§ **OBJECTIVE**: Return every line of the records below unchanged, character for character.

### RAW DATA ###

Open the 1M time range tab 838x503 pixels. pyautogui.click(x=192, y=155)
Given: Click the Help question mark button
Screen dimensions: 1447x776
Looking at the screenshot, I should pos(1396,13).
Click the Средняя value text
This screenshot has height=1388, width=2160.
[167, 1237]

###

§ **OUTPUT**:
Open the 1M time range tab 838x503 pixels. pyautogui.click(x=192, y=155)
Given: Click the Help question mark button
Screen dimensions: 1447x776
Looking at the screenshot, I should pos(1396,13).
Click the Средняя value text
This screenshot has height=1388, width=2160.
[167, 1237]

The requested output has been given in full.